- Description of the task: Leaving the pictures aside, transcribe only and exactly the lines from the one with "Where should I" through the end of the entries, both included.
::: Supplied material :::
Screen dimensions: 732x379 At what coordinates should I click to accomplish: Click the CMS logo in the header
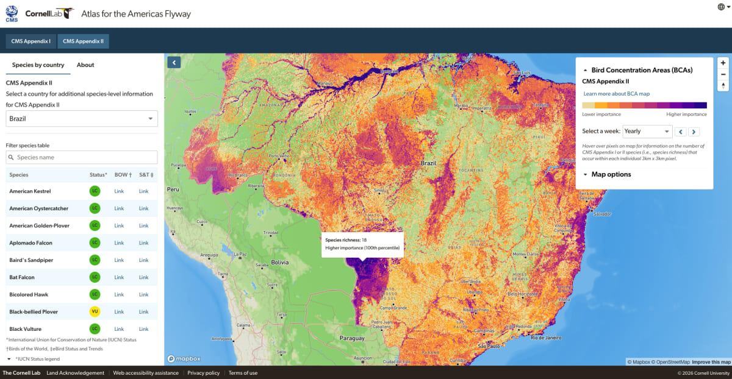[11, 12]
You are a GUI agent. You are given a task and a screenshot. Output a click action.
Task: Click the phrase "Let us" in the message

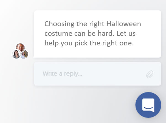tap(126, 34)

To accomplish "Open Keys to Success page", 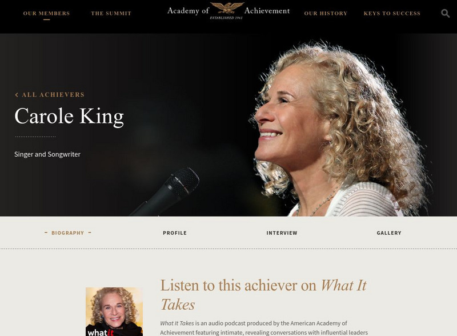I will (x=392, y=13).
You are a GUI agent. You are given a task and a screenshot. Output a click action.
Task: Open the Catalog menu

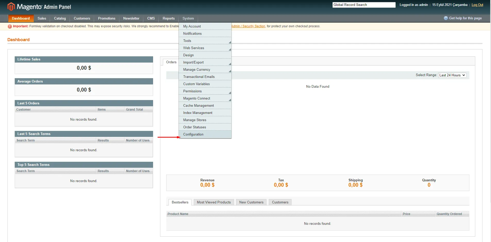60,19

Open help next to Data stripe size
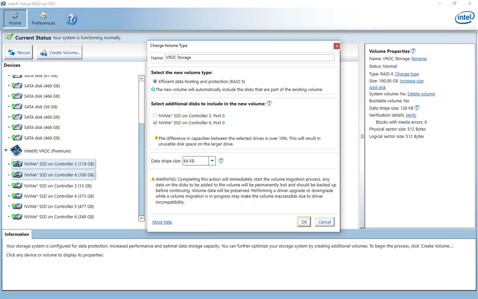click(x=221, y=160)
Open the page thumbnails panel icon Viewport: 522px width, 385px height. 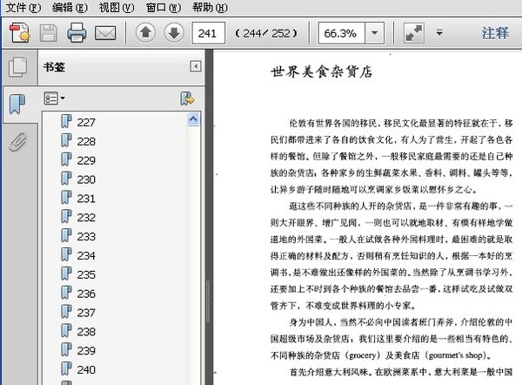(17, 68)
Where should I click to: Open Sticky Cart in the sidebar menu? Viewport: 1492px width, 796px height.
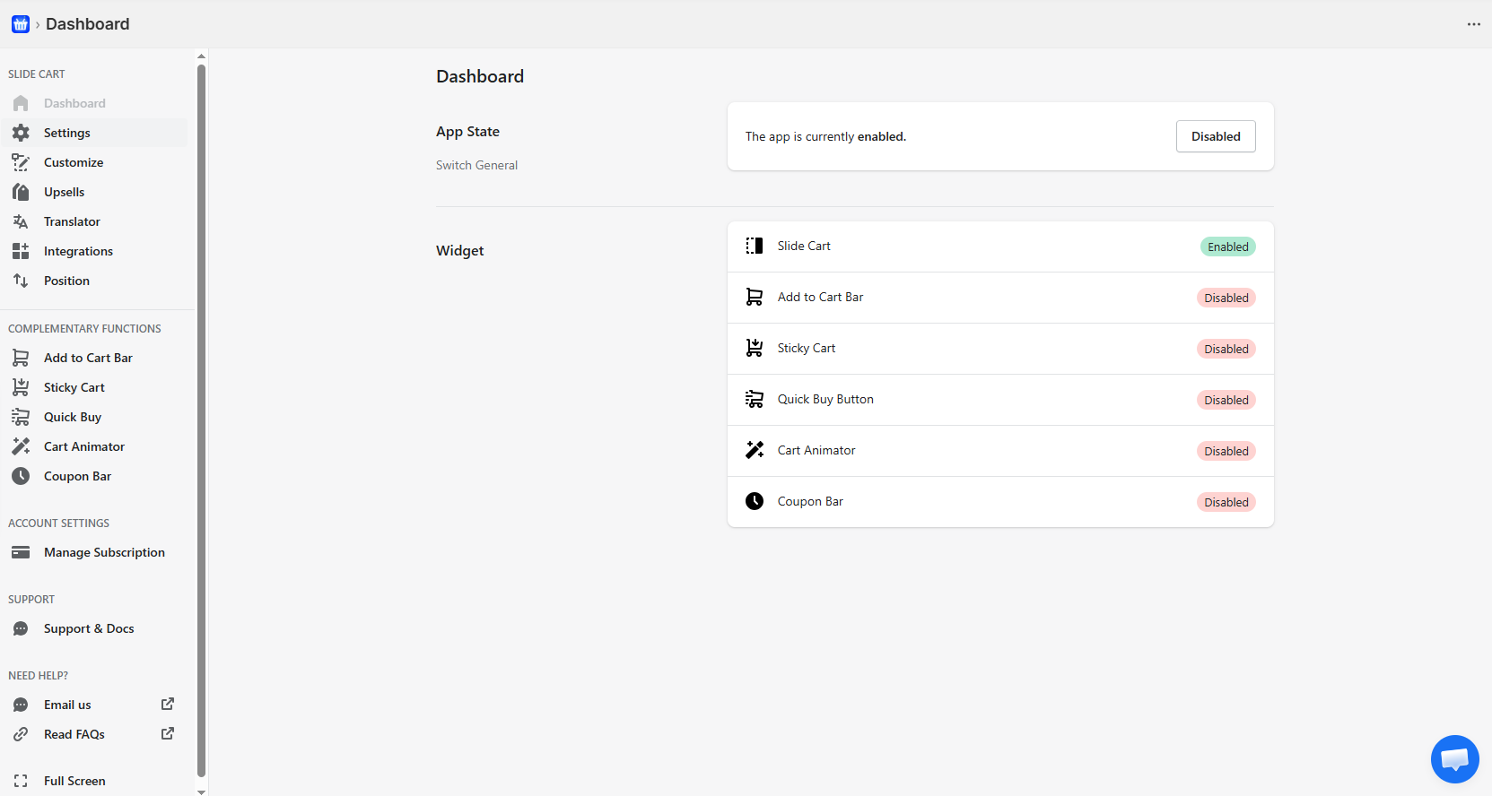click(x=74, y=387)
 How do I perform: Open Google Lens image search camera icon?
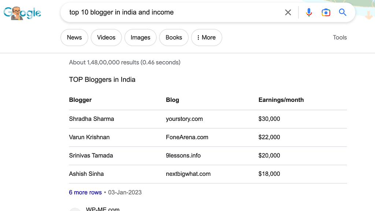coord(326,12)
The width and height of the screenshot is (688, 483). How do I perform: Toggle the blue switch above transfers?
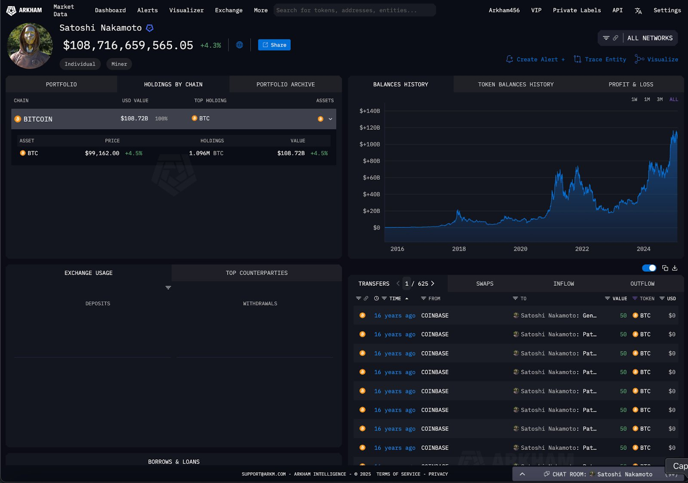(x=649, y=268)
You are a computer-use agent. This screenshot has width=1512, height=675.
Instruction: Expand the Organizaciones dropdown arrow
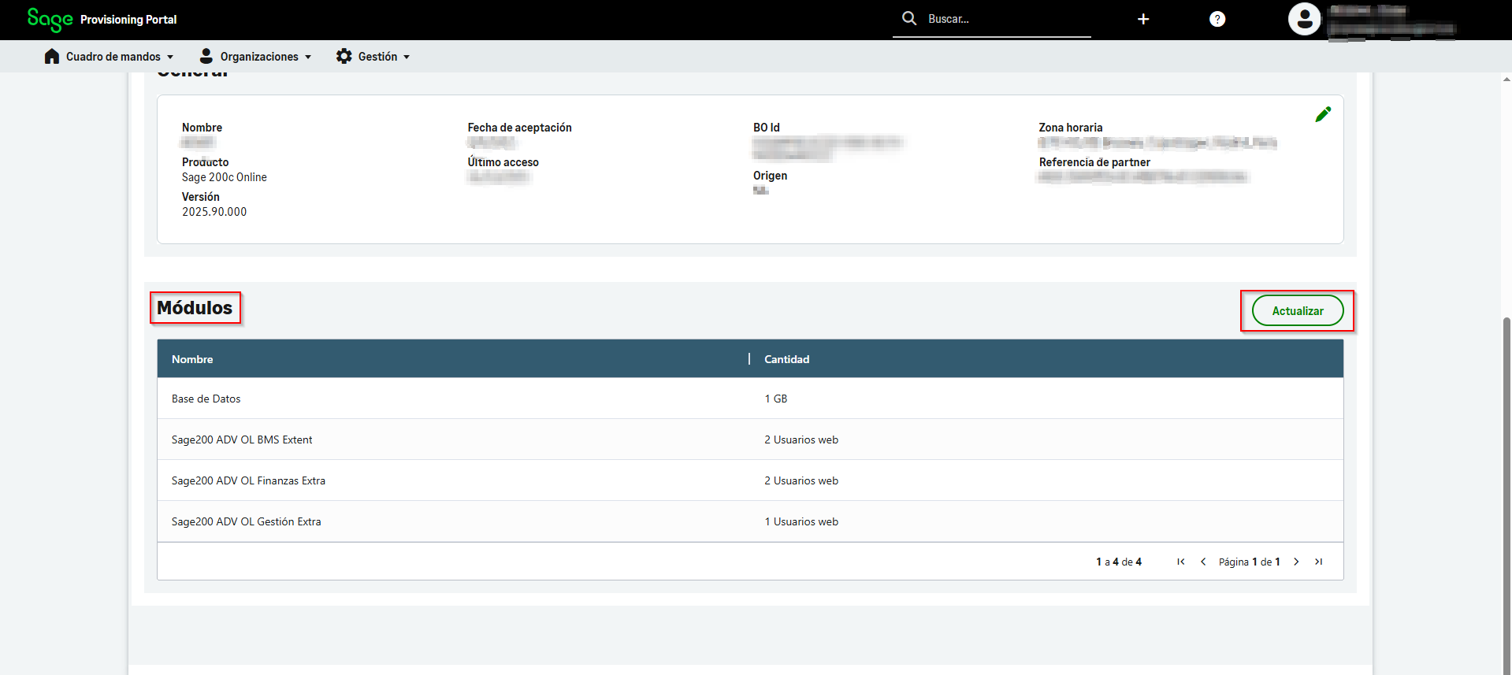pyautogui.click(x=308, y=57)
:::
- Solved exercise:
Where should I click to: Open Sticky Cart in the sidebar menu? Viewport: 1492px width, 796px height.
click(x=74, y=387)
 How do I perform: Open Google Lens image search camera icon?
coord(326,12)
The width and height of the screenshot is (688, 483). How do I perform: Toggle the blue switch above transfers?
(x=649, y=268)
You are a computer-use agent. This screenshot has width=1512, height=675.
Instruction: Expand the Organizaciones dropdown arrow
pyautogui.click(x=308, y=57)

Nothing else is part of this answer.